A escolha de Crato e Juazeiro como municípios prioritários se deve ao fato de a região do Cariri ser uma área endêmica, com elevado número de casos de doenças como tuberculose, hanseníase e leishmaniose. Os dois municípios caririenses traçam planos de ação para reduzir a quantidade de pessoas afetadas.

Em Crato, as ações realizadas para o controle da doença são promovidas em hospitais e postos de saúde. Elas envolvem médicos, enfermeiros, dentistas, entre outros profissionais.
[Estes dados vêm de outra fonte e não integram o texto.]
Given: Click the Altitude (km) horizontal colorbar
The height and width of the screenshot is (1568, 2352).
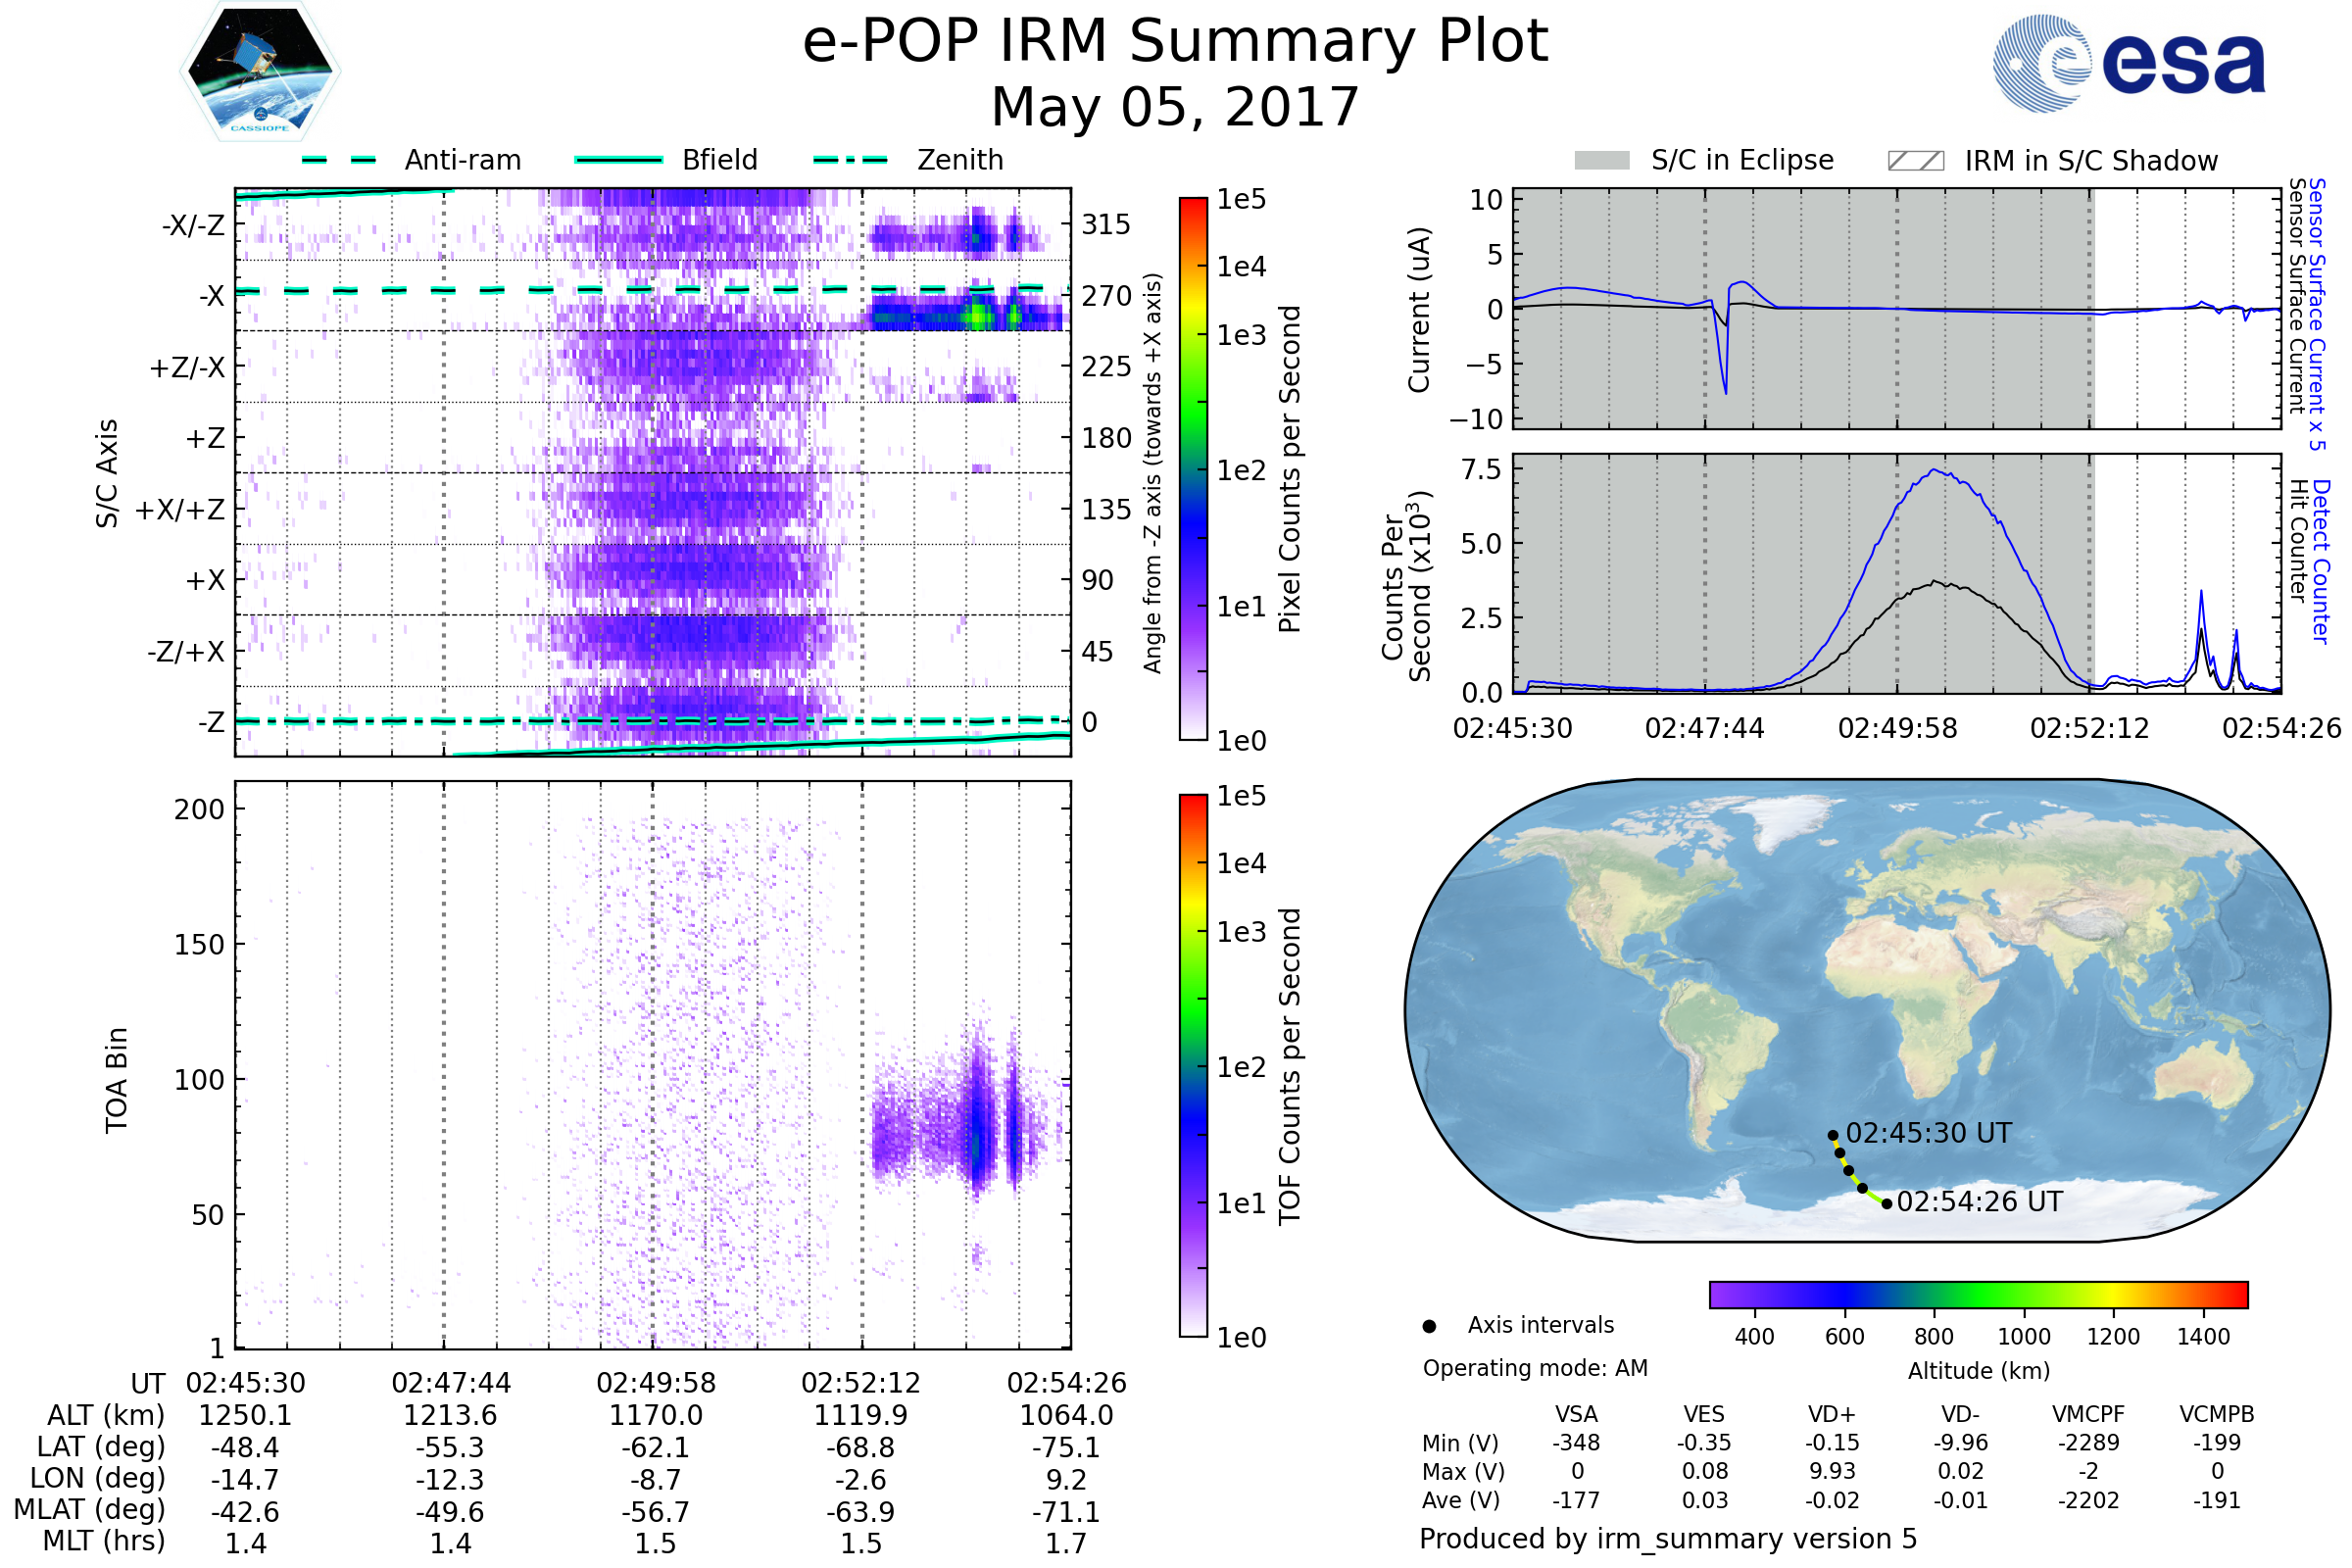Looking at the screenshot, I should click(1978, 1294).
A perspectiva é de redução de pelo menos 30% de registros da doença este ano, diante das notificações de 2017.

De acordo com a coordenadora do setor de epidemiologia cratense, Danielle Norões, os profissionais passam por oficinas de sensibilização e capacitação sobre a doença. 

“Apresentamos o panorama epidemiológico, fazemos um manejo clínico com os médicos para diagnósticos e tratamentos para tentarmos melhorar a qualificação do processo de trabalho”, explica. “Queremos fortalecer a busca desses sintomáticos na Atenção Básica, para detectarmos o mais precocemente possível e tratar, quebrando a cadeia de transmissão”, enfatiza.

Desafios 
Um dos principais desafios apontados pelas coordenadoras é o abandono do tratamento. Em Crato, a taxa maior é de moradores de rua, que deixam de lado o controle da doença logo após os primeiros sintomas desaparecerem. 

Em Juazeiro, a falta de veículos para visitas domiciliares também contribui para que os pacientes se afastem do tratamento. 

“O problema maior é o abandono. Quando isso ocorre, o paciente fica liberando bacilos e contaminando o ambiente. É muito difícil acabar a tuberculose por isso: pelos casos de abandono ou pela demora em fazer o diagnóstico”, garante Francineide Landim, coordenadora do serviço de tuberculose em Juazeiro.